Re: [BUG] Logical replication failure "ERROR: could not map filenode "base/13237/442428" to relation OID" with catalog modifying txns

Поиск
Список
Период
Сортировка
От Masahiko Sawada
Тема Re: [BUG] Logical replication failure "ERROR: could not map filenode "base/13237/442428" to relation OID" with catalog modifying txns
Дата
Msg-id CAD21AoC=jJEaNx5ersq_nxUQtuE2KcH_Rip0rNOWnvoYwVdSOg@mail.gmail.com
обсуждение исходный текст
Ответ на Re: [BUG] Logical replication failure "ERROR: could not map filenode "base/13237/442428" to relation OID" with catalog modifying txns  (Kyotaro Horiguchi <horikyota.ntt@gmail.com>)
Список pgsql-hackers
On Tue, Jul 19, 2022 at 4:35 PM Kyotaro Horiguchi
<horikyota.ntt@gmail.com> wrote:

Thank you for the comments!

>
> At Tue, 19 Jul 2022 10:17:15 +0530, Amit Kapila <amit.kapila16@gmail.com> wrote in
> > Good work. I wonder without comments this may create a problem in the
> > future. OTOH, I don't see adding a check "catchange.xcnt > 0" before
> > freeing the memory any less robust. Also, for consistency, we can use
> > a similar check based on xcnt in the SnapBuildRestore to free the
> > memory in the below code:
> > + /* set catalog modifying transactions */
> > + if (builder->catchange.xip)
> > + pfree(builder->catchange.xip);
>
> But xip must be positive there.  We can add a comment explains that.

_INFORMATION PROVIDED_:
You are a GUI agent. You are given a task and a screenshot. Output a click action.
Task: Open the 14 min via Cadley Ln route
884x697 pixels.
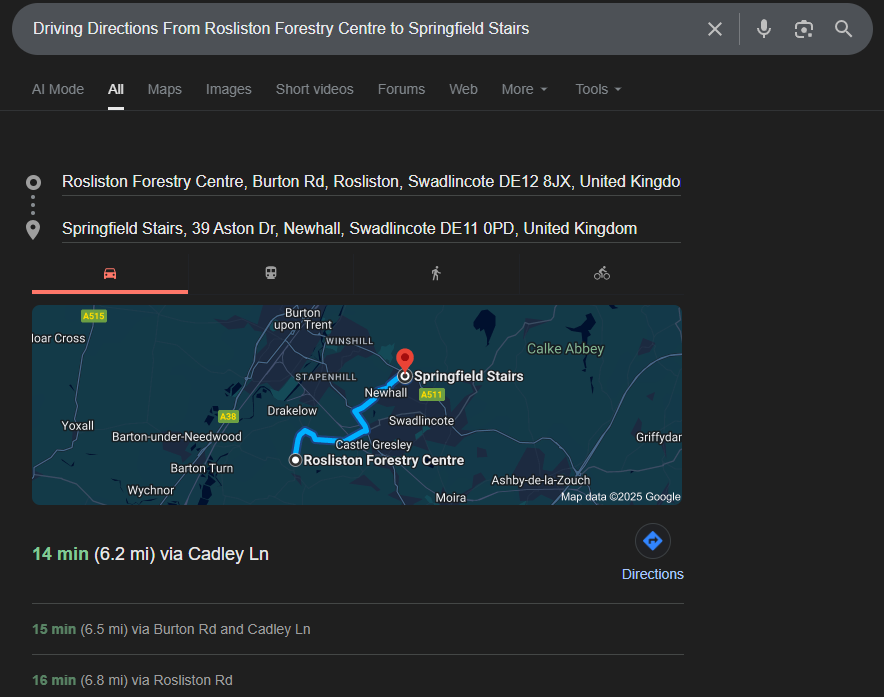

_STATED GOAL 1_:
List every person named in the logical replication thread.
_STATED GOAL 2_:
Echo the logical replication thread word for word, starting at "Thank you for" and ending at "comment explains that.".
_STATED GOAL 3_:
Condense the paragraph of the logical replication thread that begins "Good work. I wonder without comments" into a short bulleted list that keeps its main points.

_WRITTEN REPLY 1_:
- Masahiko Sawada
- Kyotaro Horiguchi
- Amit Kapila

_WRITTEN REPLY 2_:
Thank you for the comments!

>
> At Tue, 19 Jul 2022 10:17:15 +0530, Amit Kapila <amit.kapila16@gmail.com> wrote in
> > Good work. I wonder without comments this may create a problem in the
> > future. OTOH, I don't see adding a check "catchange.xcnt > 0" before
> > freeing the memory any less robust. Also, for consistency, we can use
> > a similar check based on xcnt in the SnapBuildRestore to free the
> > memory in the below code:
> > + /* set catalog modifying transactions */
> > + if (builder->catchange.xip)
> > + pfree(builder->catchange.xip);
>
> But xip must be positive there.  We can add a comment explains that.

_WRITTEN REPLY 3_:
- Without comments, the change might create a problem in the future.
- Adding a "catchange.xcnt > 0" check before freeing the memory would be no less robust.
- For consistency, a similar xcnt-based check could free the memory in SnapBuildRestore. That code sets catalog modifying transactions and currently frees builder->catchange.xip when it is set.